Working data:
┌──

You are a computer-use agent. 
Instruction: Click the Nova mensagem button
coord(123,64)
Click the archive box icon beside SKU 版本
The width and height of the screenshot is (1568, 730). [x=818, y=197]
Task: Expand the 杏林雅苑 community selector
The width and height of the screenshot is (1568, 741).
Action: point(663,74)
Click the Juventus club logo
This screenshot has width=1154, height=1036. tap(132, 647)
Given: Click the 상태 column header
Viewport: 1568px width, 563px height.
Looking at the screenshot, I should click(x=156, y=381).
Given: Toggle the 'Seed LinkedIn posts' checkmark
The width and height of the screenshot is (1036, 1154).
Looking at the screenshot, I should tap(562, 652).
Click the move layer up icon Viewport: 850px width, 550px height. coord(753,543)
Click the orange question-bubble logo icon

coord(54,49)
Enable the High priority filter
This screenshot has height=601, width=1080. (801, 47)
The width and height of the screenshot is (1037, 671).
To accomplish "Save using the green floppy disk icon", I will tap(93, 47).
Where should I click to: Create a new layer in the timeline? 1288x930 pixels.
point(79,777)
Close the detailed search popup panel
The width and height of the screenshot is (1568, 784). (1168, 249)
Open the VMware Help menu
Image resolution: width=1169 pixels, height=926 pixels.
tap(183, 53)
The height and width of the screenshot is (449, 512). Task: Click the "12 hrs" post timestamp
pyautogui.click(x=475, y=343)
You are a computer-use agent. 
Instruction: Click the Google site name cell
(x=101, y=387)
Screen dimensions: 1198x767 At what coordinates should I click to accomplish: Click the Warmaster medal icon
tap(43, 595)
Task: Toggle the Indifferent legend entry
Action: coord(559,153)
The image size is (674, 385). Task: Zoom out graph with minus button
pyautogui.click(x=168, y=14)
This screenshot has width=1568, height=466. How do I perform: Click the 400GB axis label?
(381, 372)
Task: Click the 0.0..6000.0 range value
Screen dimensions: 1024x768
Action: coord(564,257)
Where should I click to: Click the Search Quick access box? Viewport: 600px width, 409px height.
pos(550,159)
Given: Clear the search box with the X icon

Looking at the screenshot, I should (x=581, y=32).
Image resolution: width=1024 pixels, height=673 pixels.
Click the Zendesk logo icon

└──

Task description: Please repeat the whole listing above, keeping every line exactly as it reads.

The completed task:
You are a computer-use agent. 
Instruction: Click the Nova mensagem button
coord(123,64)
Click the archive box icon beside SKU 版本
The width and height of the screenshot is (1568, 730). [x=818, y=197]
Task: Expand the 杏林雅苑 community selector
The width and height of the screenshot is (1568, 741).
Action: point(663,74)
Click the Juventus club logo
This screenshot has width=1154, height=1036. tap(132, 647)
Given: Click the 상태 column header
Viewport: 1568px width, 563px height.
Looking at the screenshot, I should click(x=156, y=381).
Given: Toggle the 'Seed LinkedIn posts' checkmark
The width and height of the screenshot is (1036, 1154).
Looking at the screenshot, I should tap(562, 652).
Click the move layer up icon Viewport: 850px width, 550px height. coord(753,543)
Click the orange question-bubble logo icon

coord(54,49)
Enable the High priority filter
This screenshot has height=601, width=1080. (801, 47)
The width and height of the screenshot is (1037, 671).
To accomplish "Save using the green floppy disk icon", I will tap(93, 47).
Where should I click to: Create a new layer in the timeline? 1288x930 pixels.
point(79,777)
Close the detailed search popup panel
The width and height of the screenshot is (1568, 784). (1168, 249)
Open the VMware Help menu
Image resolution: width=1169 pixels, height=926 pixels.
tap(183, 53)
The height and width of the screenshot is (449, 512). Task: Click the "12 hrs" post timestamp
pyautogui.click(x=475, y=343)
You are a computer-use agent. 
Instruction: Click the Google site name cell
(x=101, y=387)
Screen dimensions: 1198x767 At what coordinates should I click to accomplish: Click the Warmaster medal icon
tap(43, 595)
Task: Toggle the Indifferent legend entry
Action: coord(559,153)
The image size is (674, 385). Task: Zoom out graph with minus button
pyautogui.click(x=168, y=14)
This screenshot has width=1568, height=466. How do I perform: Click the 400GB axis label?
(381, 372)
Task: Click the 0.0..6000.0 range value
Screen dimensions: 1024x768
Action: coord(564,257)
Where should I click to: Click the Search Quick access box? Viewport: 600px width, 409px height.
pos(550,159)
Given: Clear the search box with the X icon

Looking at the screenshot, I should (x=581, y=32).
Image resolution: width=1024 pixels, height=673 pixels.
Click the Zendesk logo icon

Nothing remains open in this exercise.